The tariff-sparked market sell-off hasn’t spared oil, and analysts at Goldman Sachs see prices heading even lower if the global economy tips into a recession.
This week, Goldman Sachs analysts lowered their forecast for Brent (BZ=F) to an average of $62 per barrel in 2025 and $58 for WTI (CL=F) under the assumption that Trump’s tariffs will be reduced, the US avoids a recession, and OPEC raises supply only modestly in the months following its May increase.
But if tariffs remain as high as initially announced and a recession follows, prices could head into the $50 range by year-end.
“Assuming a typical US recession and our OPEC baseline, we estimate that Brent would decline to $58/50 by Dec25/26, respectively,” Yulia Zhestkova Grigsby, vice president of commodities research at Goldman Sachs, wrote in a note to clients on Monday night.
“In a global GDP slowdown scenario and keeping our OPEC baseline unchanged, we estimate that Brent would decline to $54/45 by Dec25/26,” she added.
In the rare but most severe possible scenario, Goldman sees a case for Brent falling below $40.

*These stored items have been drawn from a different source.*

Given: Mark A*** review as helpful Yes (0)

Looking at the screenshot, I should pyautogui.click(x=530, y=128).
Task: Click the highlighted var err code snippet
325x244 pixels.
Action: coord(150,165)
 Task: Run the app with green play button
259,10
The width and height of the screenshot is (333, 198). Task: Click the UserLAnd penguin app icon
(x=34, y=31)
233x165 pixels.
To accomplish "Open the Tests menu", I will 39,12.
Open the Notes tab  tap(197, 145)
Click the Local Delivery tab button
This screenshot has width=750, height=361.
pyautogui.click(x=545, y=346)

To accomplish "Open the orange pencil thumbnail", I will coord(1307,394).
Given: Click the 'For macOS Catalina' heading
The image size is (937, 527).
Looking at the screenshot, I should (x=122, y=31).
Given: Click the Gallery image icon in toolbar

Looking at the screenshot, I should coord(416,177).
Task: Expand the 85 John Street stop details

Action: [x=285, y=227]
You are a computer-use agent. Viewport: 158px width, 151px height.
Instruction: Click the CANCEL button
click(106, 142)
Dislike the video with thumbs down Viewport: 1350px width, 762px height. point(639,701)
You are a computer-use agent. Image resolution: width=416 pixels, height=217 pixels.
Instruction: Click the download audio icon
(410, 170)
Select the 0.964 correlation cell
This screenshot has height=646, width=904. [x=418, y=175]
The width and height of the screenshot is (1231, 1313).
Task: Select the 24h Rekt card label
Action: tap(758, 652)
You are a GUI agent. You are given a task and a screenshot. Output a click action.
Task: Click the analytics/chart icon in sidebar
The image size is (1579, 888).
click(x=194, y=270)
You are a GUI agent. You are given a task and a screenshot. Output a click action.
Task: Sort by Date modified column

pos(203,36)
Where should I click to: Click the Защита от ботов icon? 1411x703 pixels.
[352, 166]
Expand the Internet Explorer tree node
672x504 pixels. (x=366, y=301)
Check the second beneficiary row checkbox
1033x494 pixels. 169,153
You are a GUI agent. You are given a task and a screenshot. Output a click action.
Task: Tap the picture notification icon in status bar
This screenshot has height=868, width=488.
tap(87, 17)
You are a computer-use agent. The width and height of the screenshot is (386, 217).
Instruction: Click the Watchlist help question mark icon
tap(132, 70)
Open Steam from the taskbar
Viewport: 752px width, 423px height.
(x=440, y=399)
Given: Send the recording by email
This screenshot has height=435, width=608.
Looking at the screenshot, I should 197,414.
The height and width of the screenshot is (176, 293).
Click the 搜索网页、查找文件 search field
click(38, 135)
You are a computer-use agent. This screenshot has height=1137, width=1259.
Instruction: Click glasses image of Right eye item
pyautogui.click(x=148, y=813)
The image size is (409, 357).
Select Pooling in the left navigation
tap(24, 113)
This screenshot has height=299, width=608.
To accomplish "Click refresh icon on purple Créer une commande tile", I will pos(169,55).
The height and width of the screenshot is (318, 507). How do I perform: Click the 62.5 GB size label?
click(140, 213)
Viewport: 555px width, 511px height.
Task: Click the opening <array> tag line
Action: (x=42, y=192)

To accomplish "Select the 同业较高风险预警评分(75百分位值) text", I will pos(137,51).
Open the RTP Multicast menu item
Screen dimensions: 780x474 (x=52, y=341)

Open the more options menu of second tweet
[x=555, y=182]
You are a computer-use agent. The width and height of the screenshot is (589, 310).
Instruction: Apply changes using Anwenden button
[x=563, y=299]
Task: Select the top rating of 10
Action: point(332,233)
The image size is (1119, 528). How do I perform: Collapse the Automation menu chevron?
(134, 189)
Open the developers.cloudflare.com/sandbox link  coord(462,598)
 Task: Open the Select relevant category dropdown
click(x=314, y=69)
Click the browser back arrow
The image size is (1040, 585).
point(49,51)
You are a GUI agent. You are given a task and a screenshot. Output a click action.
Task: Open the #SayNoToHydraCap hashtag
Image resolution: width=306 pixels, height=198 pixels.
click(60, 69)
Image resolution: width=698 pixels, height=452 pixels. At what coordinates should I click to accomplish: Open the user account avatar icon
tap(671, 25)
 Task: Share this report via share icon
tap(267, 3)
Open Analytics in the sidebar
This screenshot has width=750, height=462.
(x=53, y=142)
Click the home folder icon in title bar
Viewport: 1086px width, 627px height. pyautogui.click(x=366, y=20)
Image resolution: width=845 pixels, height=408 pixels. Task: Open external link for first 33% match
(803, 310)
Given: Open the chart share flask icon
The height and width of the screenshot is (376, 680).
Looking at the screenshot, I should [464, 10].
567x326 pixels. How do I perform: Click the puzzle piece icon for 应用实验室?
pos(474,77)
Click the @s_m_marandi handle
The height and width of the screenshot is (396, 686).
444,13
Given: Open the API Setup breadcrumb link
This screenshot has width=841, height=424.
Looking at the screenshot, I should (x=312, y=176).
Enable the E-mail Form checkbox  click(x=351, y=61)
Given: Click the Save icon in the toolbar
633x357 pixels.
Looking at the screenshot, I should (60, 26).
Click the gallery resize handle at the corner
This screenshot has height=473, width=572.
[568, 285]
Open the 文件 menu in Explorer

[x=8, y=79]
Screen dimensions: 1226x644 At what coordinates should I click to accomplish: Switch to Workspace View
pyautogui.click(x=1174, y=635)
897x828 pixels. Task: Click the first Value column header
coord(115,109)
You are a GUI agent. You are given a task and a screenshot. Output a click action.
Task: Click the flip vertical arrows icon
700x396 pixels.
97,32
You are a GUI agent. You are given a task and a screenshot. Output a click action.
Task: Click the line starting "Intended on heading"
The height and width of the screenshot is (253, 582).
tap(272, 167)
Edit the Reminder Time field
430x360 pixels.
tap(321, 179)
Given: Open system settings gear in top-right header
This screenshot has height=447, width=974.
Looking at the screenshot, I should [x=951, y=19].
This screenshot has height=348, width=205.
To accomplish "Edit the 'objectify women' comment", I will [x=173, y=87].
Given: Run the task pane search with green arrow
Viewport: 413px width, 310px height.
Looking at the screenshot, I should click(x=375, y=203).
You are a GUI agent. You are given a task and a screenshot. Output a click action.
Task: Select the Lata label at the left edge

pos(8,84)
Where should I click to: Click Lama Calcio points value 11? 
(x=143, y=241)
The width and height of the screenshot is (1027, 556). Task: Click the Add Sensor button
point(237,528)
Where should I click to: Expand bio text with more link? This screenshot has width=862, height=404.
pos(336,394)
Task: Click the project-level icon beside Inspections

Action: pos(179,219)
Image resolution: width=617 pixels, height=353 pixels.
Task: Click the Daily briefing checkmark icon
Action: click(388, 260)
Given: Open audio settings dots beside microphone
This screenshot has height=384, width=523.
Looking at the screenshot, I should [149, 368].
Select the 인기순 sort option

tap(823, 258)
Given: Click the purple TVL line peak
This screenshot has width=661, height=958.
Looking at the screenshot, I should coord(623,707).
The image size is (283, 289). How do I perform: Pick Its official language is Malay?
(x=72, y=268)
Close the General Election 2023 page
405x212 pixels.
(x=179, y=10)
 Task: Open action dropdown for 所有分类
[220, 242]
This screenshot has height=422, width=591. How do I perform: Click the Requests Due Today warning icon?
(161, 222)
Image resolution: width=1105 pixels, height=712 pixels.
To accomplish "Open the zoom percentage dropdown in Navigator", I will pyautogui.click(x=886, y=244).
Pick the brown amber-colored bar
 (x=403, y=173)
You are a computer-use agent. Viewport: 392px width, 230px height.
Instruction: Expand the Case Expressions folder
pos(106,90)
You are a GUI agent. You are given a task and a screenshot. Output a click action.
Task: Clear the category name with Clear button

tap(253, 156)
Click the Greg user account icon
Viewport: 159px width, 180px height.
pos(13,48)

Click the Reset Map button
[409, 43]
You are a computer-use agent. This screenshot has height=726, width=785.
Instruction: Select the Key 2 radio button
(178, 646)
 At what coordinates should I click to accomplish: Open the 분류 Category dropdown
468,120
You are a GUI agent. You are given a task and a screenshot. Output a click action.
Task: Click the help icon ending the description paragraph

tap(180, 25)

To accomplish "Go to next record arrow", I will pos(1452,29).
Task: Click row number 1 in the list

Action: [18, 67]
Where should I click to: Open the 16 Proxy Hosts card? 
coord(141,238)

As of 10:40:46 PM EDT. Market Open.
CL=F BZ=F
“Finally, in a more extreme and less likely scenario with both a global GDP slowdown and a full unwind of OPEC+ cuts, which would discipline non-OPEC supply, we estimate that Brent would fall just under $40/bbl in late 2026,” Grigsby said.
On Tuesday, crude bounced back more than 1%, with West Texas Intermediate futures hovering above $61 per barrel. Brent, the international benchmark, also rose above $65 per barrel.
The rebound follows a 13% drop over the last three sessions as traders assessed the impact of a global trade war following President Trump’s sweeping tariff announcement last week. Concerns about excess supply after the Organization of Petroleum Exporting Countries and its allies agreed to increase output in May also weighed on prices.
Most Wall Street analysts agree that should the sweeping tariff plan announced on April 2 take effect and remain in place or escalate, the likelihood of a recession is high.
“The tariffs, if they stay in place, would be a big hit to the US and global growth, likely pushing the US and global economy into recession this year,” JPMorgan’s Natasha Kaneva and her team wrote last Friday.
“Still, while it is currently difficult to predict the overall direction of developments, we believe that, for oil prices, the trajectory is unmistakably one-way,” she added.
The analysts believe supply-demand fundamentals may help the Trump administration in achieving its goal of lower oil prices.